2. Check if this key exists in storage.
- If yes → return the cached response. Do nothing else.
- If no → execute the operation, save the result keyed by the idempotency key, return it.
3. The check + save must be atomic (database transaction or unique constraint).

SQL
-- Atomic insert: succeeds for first request, fails for retries
INSERT INTO idempotency_keys (key, status, created_at)
VALUES ('abc123', 'in_progress', NOW())
ON CONFLICT (key) DO NOTHING
RETURNING *;

-- If RETURNING returned no rows, this is a retry. Look up the cached result.
-- If it returned a row, this is the first request. Execute the operation.

Stripe's API requires an Idempotency-Key header for any state-changing call. It's the gold standard. Adopt it for your own payment, ordering, and notification endpoints.


The Outbox Pattern — Reliable Event Publishing

Common problem: you want to update your database AND publish an event to a message queue. Both must happen, or neither.

The naive approach:

Text
1. Save order to database
2. Publish OrderCreated event to Kafka

What goes wrong:
• Step 1 succeeds, step 2 fails (Kafka unreachable). Order exists, no event. Inventory and email never get notified. Inconsistent state.
• Step 2 succeeds, step 1 fails. Event published for an order that doesn't exist. Subscribers process a phantom.

You can't put both in a database transaction because Kafka isn't a database. So how do you make them atomic?

The outbox pattern: write the event into the SAME database, then a separate process reads it out and publishes it.

Text
   ┌─────────────────────────────────────────────────┐
   │  Single database transaction                    │
   │  ┌────────────────┐  ┌────────────────────┐     │
   │  │ orders table   │  │ outbox table       │     │
   │  │ INSERT new row │  │ INSERT event row   │     │
   │  └────────────────┘  └────────────────────┘     │
   │   Either both commit or both rollback           │
   └────────────┬────────────────────────────────────┘
                │
                ▼
        ┌────────────────────┐
        │ Outbox publisher   │  ← polls or uses CDC
        │ (separate process) │
        └────────┬───────────┘
                 │
                 ▼ publishes event, then marks the outbox row done
        ┌────────────────────┐
        │   Kafka / SNS      │
        └────────────────────┘

The outbox table holds events waiting to be published. A separate process (or Change Data Capture from the database log) reads from it and publishes to Kafka, marking each event as published once acknowledged.

Why it works:
• Database transaction is atomic — order and outbox row commit together
• If the publisher crashes before publishing, the next run picks up where it left off
• Events get published at-least-once (consumers must be idempotent — see above!)

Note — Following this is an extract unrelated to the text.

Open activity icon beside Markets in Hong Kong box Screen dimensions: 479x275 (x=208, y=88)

This is the standard pattern for any "save data and emit event" workflow. Most modern frameworks have libraries for it (Debezium, Eventuous, transactional outbox).


Sagas — Long-Running Distributed Transactions

Some workflows span multiple services and can't fit in one database transaction. Booking a trip might involve flight, hotel, and car services, each with its own database. If the hotel booking fails, you need to refund the flight and release the car.

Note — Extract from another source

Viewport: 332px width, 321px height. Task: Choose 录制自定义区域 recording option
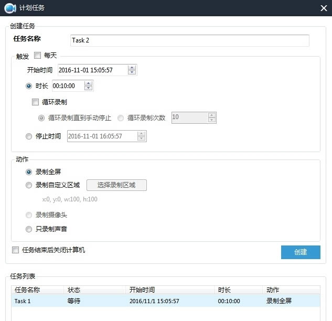pos(29,185)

A saga is a sequence of local transactions, each of which has a compensating action that can undo it.

Text
Forward path:
  1. Book flight    → success
  2. Book hotel     → success
  3. Book car       → FAILS

Compensation path (run in reverse):
  3. (skipped — never succeeded)
  2. Cancel hotel booking
  1. Cancel flight booking

Two flavors:

Snippet
Choreography saga: each service knows which event triggers it forward and which event triggers compensation. No central coordinator.
  • Pros: no single point of failure, services stay loosely coupled
  • Cons: hard to see the whole flow; cyclic event dependencies are easy to introduce
Snippet
Orchestrated saga: a saga orchestrator service runs the workflow, calling each step and handling failures by triggering compensations.
  • Pros: clear flow, easy to debug
  • Cons: orchestrator is a god object knowing about all services

When to use sagas: workflows that span service boundaries AND need a coherent success/failure outcome. Order processing, multi-step provisioning, refund/return flows.

What sagas don't give you: actual ACID atomicity. There's a window where flight is booked but hotel hasn't been booked yet — and an outsider could see the inconsistency. Saga = "eventual consistency with rollback semantics," not "distributed transaction." For most business processes, that's fine.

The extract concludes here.